Within the past 25 years, 12 studies were completed that focused precisely on this issue. Each study had similar results. Out of the 2,377 people that participated, 32 percent of people who didn’t stretch reported soreness, while 25 percent of people who did stretch reported soreness as well.
Researchers have put static stretching to the test to see whether it was effective for athletes. The study showed that after athletes did a static stretch, they could not sprint as fast, jump as high, or swing a racquet or club as powerfully.
According to European College of Sport Sciences, static stretching can diminish an athletic performance, but only if poses are held for long periods of time, lasting longer than a minute.
Static stretching is not out of the question for some athletes, such as hockey goalies, gymnasts, cheerleaders and dancers, who are advised to stretch before workouts by David Behm, author of the European Journal Review of Stretching.
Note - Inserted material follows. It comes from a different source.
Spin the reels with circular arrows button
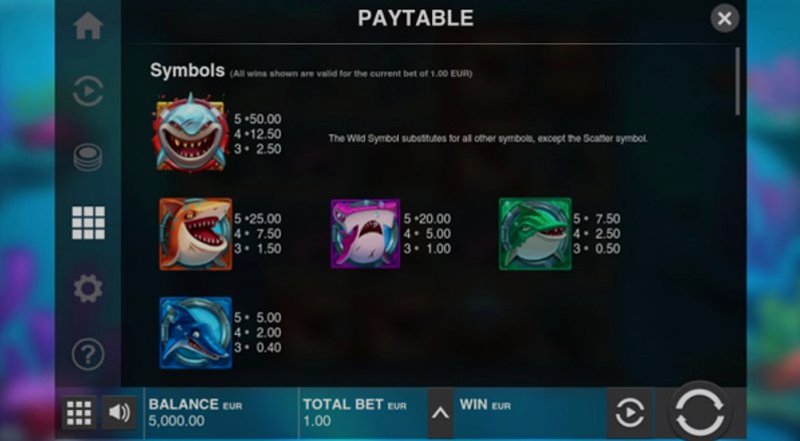Viewport: 800px width, 441px height. click(699, 411)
“When I stretch, I feel more ready to play. When I’m tight, I feel that I can get hurt easier and I perform slower,” junior Allyson O’Herron said. “It feels better.”
For sports such as track that contain more running, a more blood pumping warm-up is recommended, called a dynamic warm-up. A dynamic warm-up should do two things for an athlete: loosen muscles and tendons in order to increase the range of motion and literally warm up an athletes body.
Experts recommend that runners do warm-ups such as lunges, form drills and squats. The sports that require rapid movement such as basketball and soccer should do dynamic stretches that require moving many parts of the body.
“When I stretch out, I move around much better,” sophomore Lauren Zick said.